Monday, May. 15, 1978

Hitting SWAPO Where It Lives

To win its way in South West Africa, Pretoria gambles

South African military commanders likened it to the Israeli incursion into southern Lebanon, and so it was--on a much smaller scale. Shortly after dawn one morning last week, some 200 South African paratroopers landed by helicopter at the Angolan town of Cassinga. The town lies 155 miles north of Angola's border with Namibia--the vast territory also known as South West Africa that Pretoria has ruled for almost 60 years under an international mandate. The assault force's goal: to deliver a crippling blow to SWAPO (for South West African Peoples' Organization), the radical nationalist organization whose guerrillas have been warring against the present territorial government in Namibia for eleven years.

Though the Angolan government claimed that only a refugee camp had been hit, the South Africans said they had badly damaged the SWAPO military headquarters at Cassinga, captured or destroyed large supplies of ammunition and wiped out several guerrilla posts near the border. Five of their men were killed in the twelve-hour raid, South African officials reported, while "large losses" were inflicted on the guerrillas.

The raid came only one day after a SWAPO attack on a hydroelectric station at Ruacana Falls on the Namibian side of the border.

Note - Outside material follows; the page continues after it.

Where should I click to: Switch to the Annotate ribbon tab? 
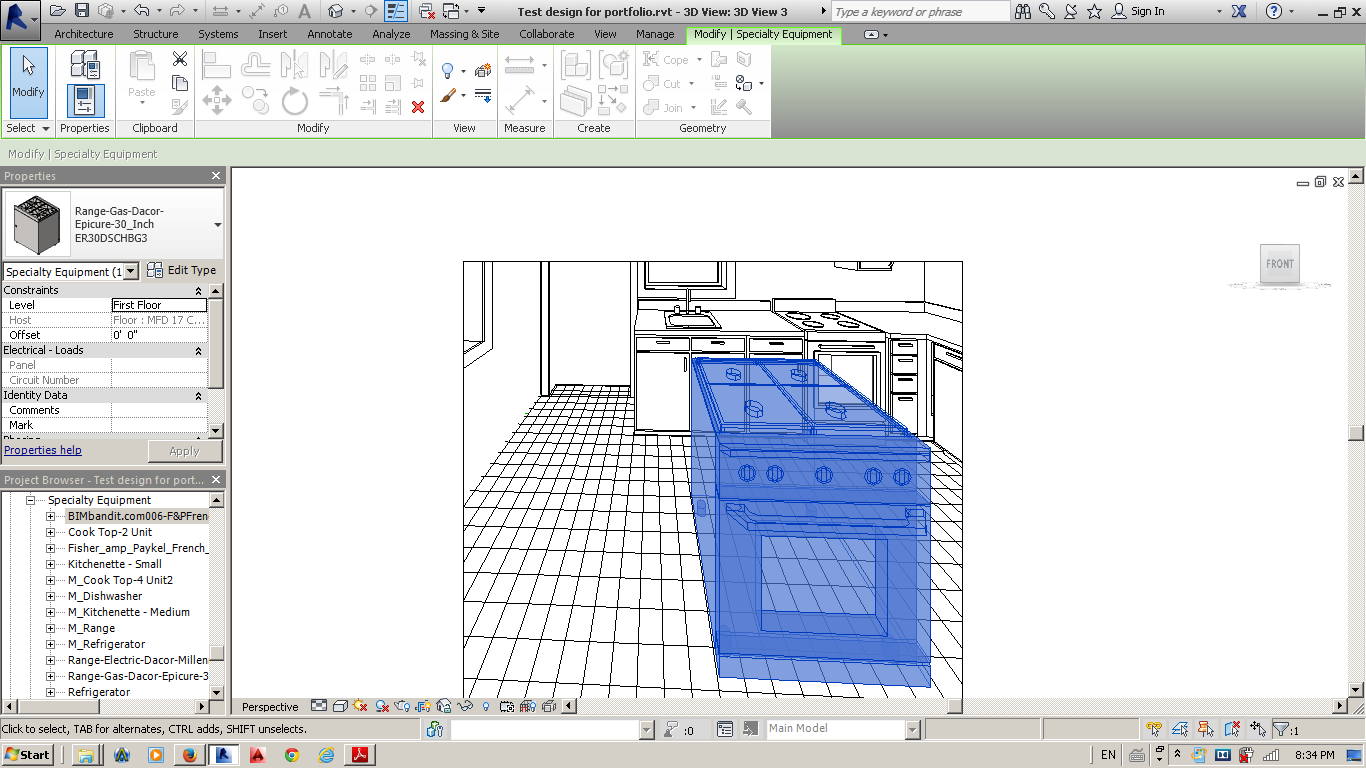[x=330, y=34]
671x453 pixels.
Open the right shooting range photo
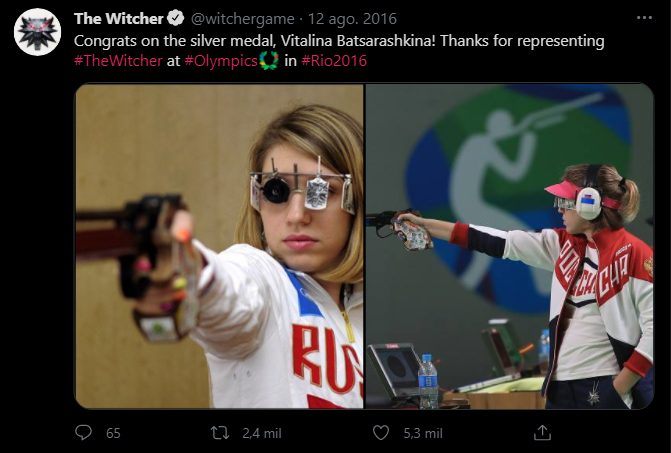pos(510,246)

Other terrorist incidents this year have included the assassination last month of Chief Clemens Kapuuo, the black leader of a multiracial group that opposes SWAPO, the murder of several tribal leaders in Ovamboland, the planting of land mines and booby traps, and the hijacking to Angola of a bus with 73 passengers on board.

What is at stake is the kind of government that will come to power in Namibia. Under international pressure, the South Africans have agreed in principle to allow the territory to become independent. But they want to leave it in the hands of a moderate regime that will establish close ties with Pretoria and permit some kind of South African military presence to remain. The South Africans support the Democratic Turnhalle Alliance, a coalition of whites and moderate blacks, and oppose SWAPO, which is backed by most black African states and by the Soviet Union. In terms of popular support, the two groups are believed to be almost evenly matched.

To smooth the way toward independence, the five Western members of the U.N. Security Council have proposed a plan under which the U.N. would supervise Namibian elections later this year.

To everybody's surprise, the South African government has accepted the plan. SWAPO, on the other hand, is calling for a conference to work out some remainng details. The Western plan, for instance, would leave Namibia's security in the hands of the present South African police force during the transition period and would not require a reduction of South African troops stationed in the north until a "meaningful cessation of violence" had taken place. The plan would also defer to the new government the problem of Walvis Bay, the big harbor that geographically is part of Namibia but historically was separate--and which South Africa wants to keep.

In effect, South African Prime Minister John Vorster has been playing the artful dodger. He is trying to mollify the Western powers by accepting their plan, but, above all, he hopes to help the Turnhalle Alliance win the elections. If that happens, the South Africans may never have to withdraw their troops and may be able to keep Walvis Bay as well. So last week's raid was a calculated gamble.

Its chances of success were reduced at week's end when the U.N. Security Council voted unanimously to condemn the South Africans' incursion and to demand their withdrawal from Angola.